▶ **Kutipan Sumber**
Tanah Becek 17 Agustus
Ade Susilo 25 Agustus 2014Minggu, 17 Agustus 2014. Dengan setelah rapi putih putih, Pak Rustam, Kepala Desa Ondo Ondolu telah bersiap menjadi inspektur upacara Hari Peringatan Republik Indonesia ke 69 di SD Inpres Ondo Ondolu SPC. Bertempat di lapangan sekolah, kami berbaris di atas rumput hijau bercampur tanah becek sisa hujan beberapa hari belakangan. Apalagi jika mengingat dua hari sebelumnya terjadi hujan deras tanpa henti selama dua hari. Membuat desa terisolasi beberapa hari akibat jalan poros kota menuju desa terjadi longsor. Sungai meluap dan hampir banjir. Beruntung, di desa hanya ada beberapa tempat digenangi air. Termasuk tempat kami berbaris pagi itu.

▶ **Data yang Diberikan**
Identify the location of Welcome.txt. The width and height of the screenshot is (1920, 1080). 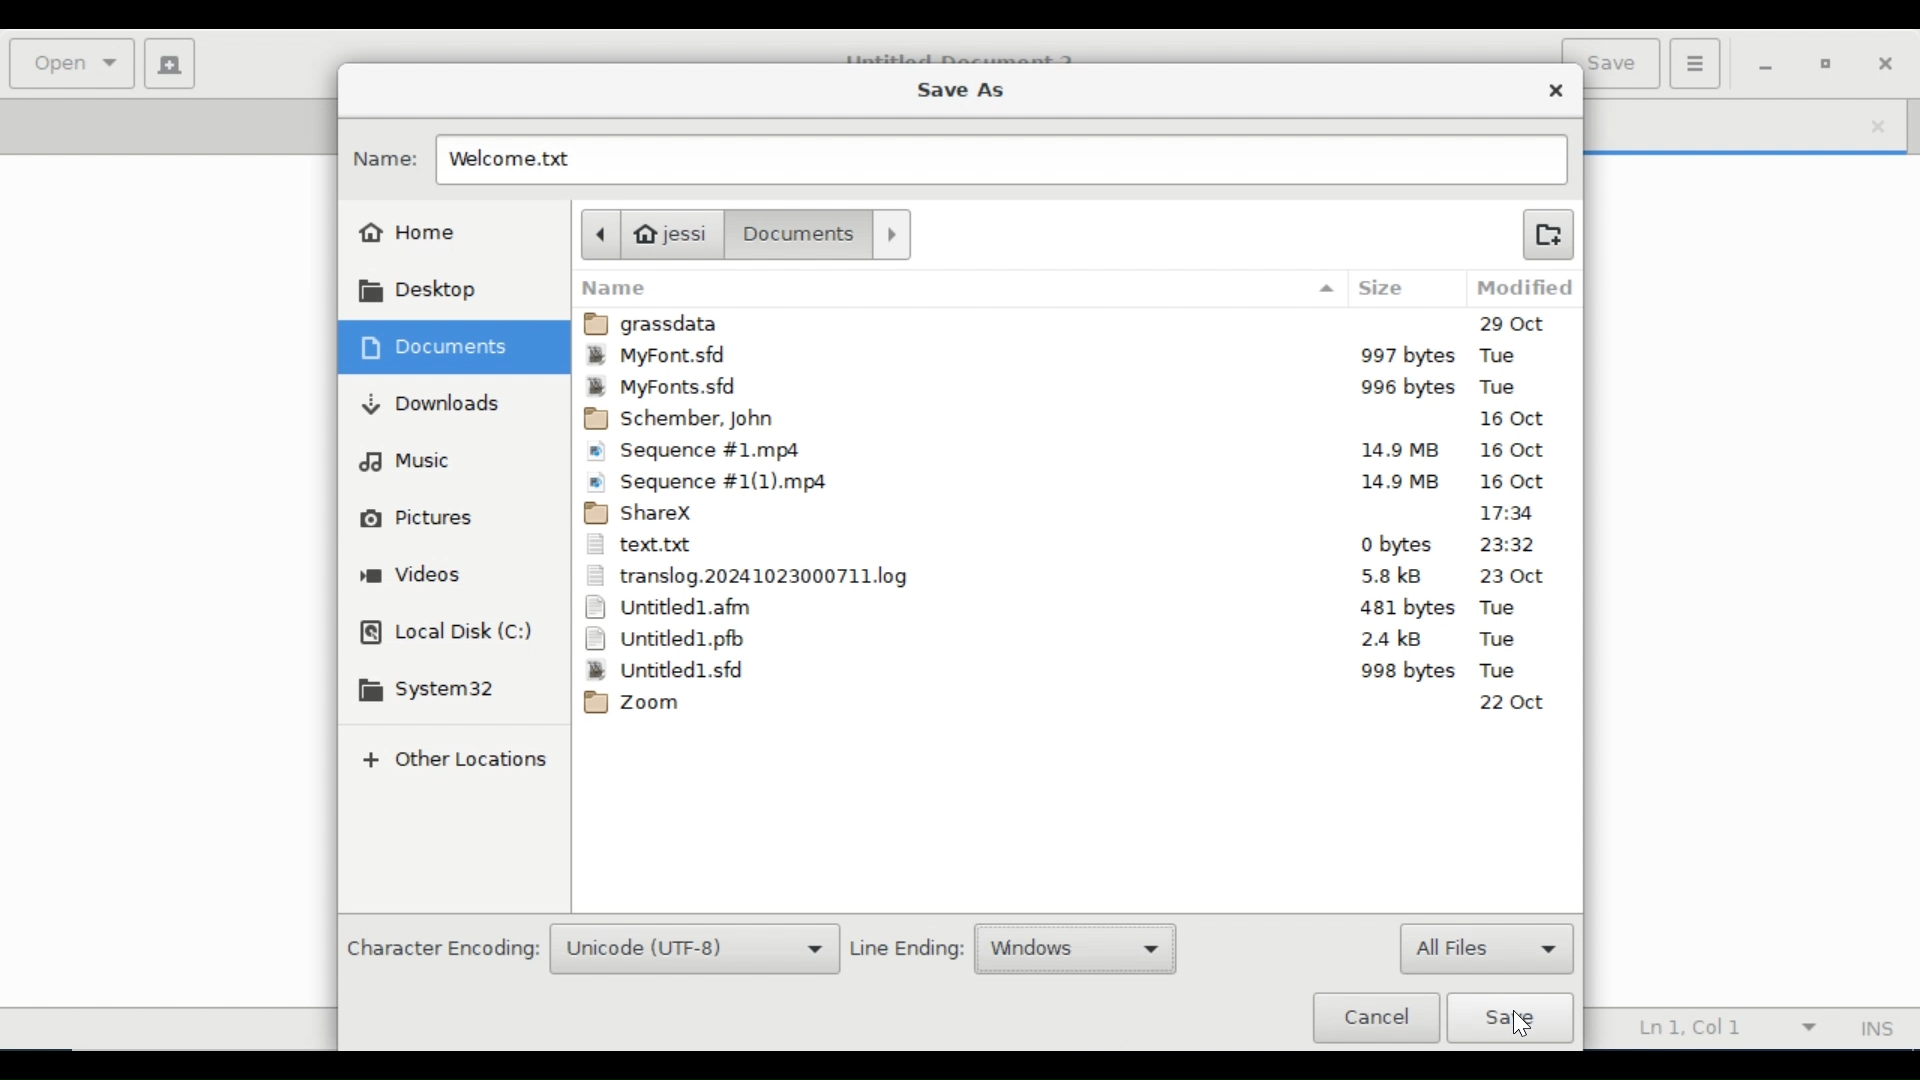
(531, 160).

...

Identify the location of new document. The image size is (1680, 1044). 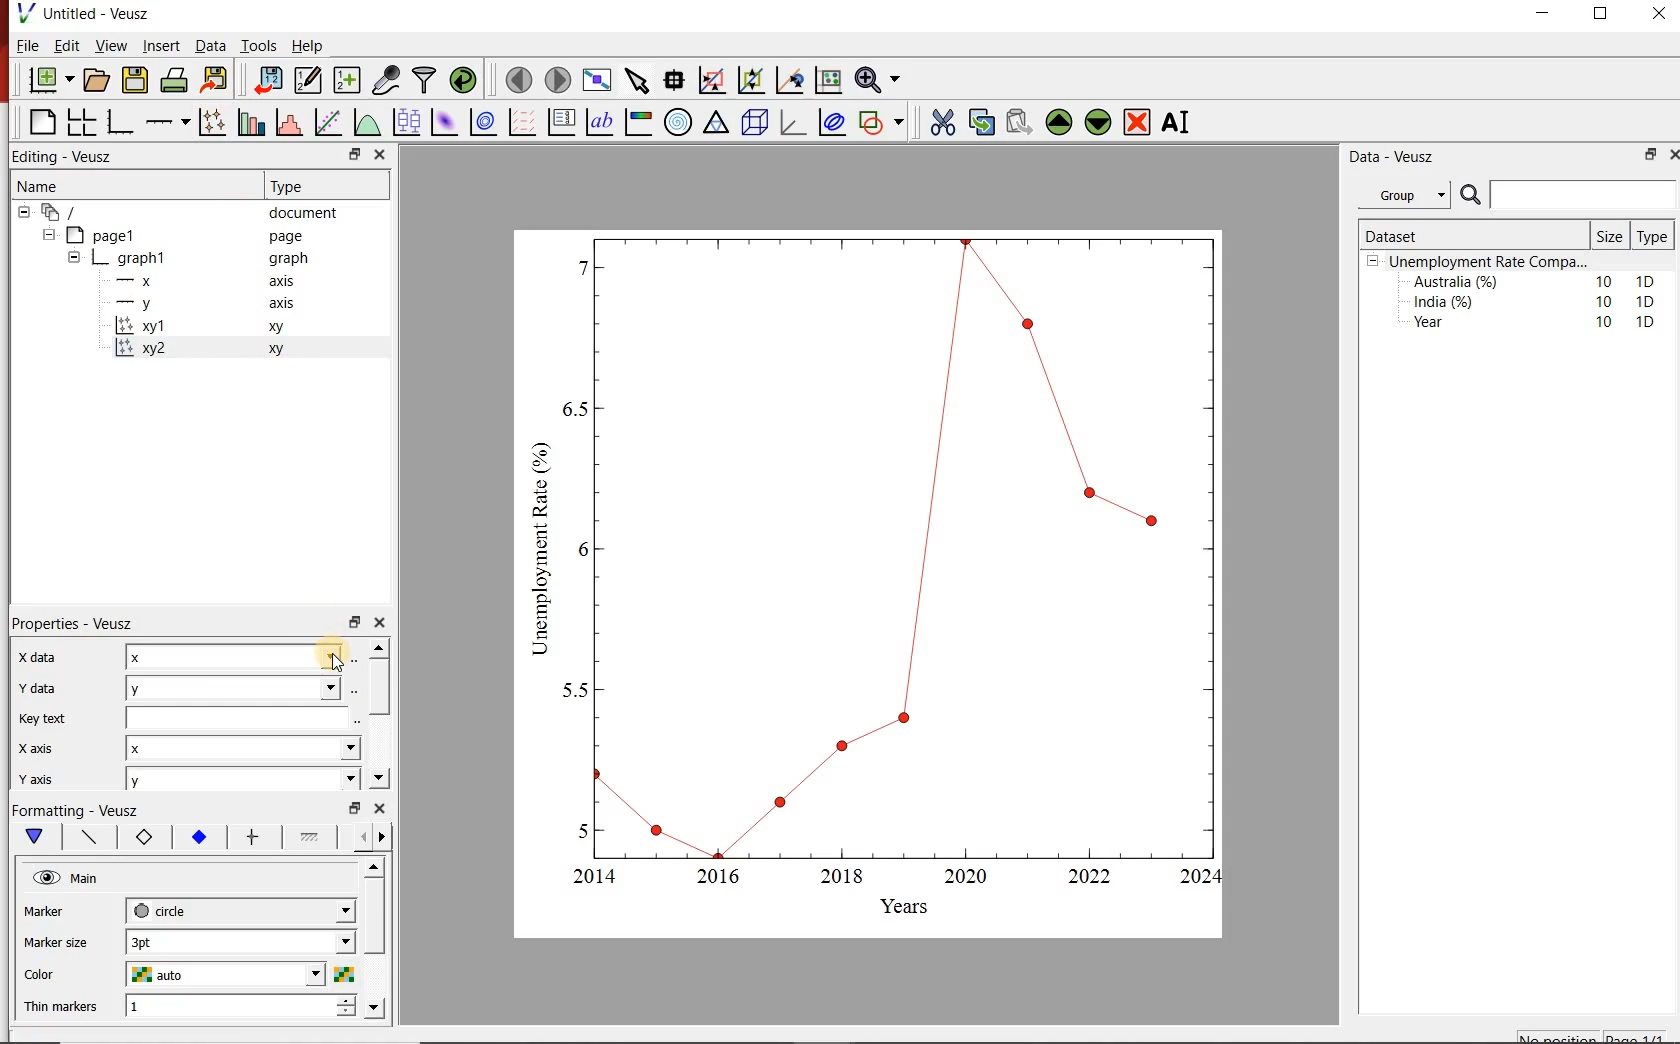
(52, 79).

▶ **Tugas yang Dikerjakan**
- a) Terjemahkan kalimat "Beruntung, di desa hanya ada beberapa tempat digenangi air." dari teks tentang upacara 17 Agustus ke dalam bahasa Inggris.
- b) Tuliskan bagian teks tentang upacara 17 Agustus dari "Tanah Becek 17" sampai "berbaris pagi itu." tanpa mengubah satu kata pun.

▶ **Jawaban Berurutan**
- a) Fortunately, only a few places in the village were covered by standing water.

- b)
Tanah Becek 17 Agustus
Ade Susilo 25 Agustus 2014Minggu, 17 Agustus 2014. Dengan setelah rapi putih putih, Pak Rustam, Kepala Desa Ondo Ondolu telah bersiap menjadi inspektur upacara Hari Peringatan Republik Indonesia ke 69 di SD Inpres Ondo Ondolu SPC. Bertempat di lapangan sekolah, kami berbaris di atas rumput hijau bercampur tanah becek sisa hujan beberapa hari belakangan. Apalagi jika mengingat dua hari sebelumnya terjadi hujan deras tanpa henti selama dua hari. Membuat desa terisolasi beberapa hari akibat jalan poros kota menuju desa terjadi longsor. Sungai meluap dan hampir banjir. Beruntung, di desa hanya ada beberapa tempat digenangi air. Termasuk tempat kami berbaris pagi itu.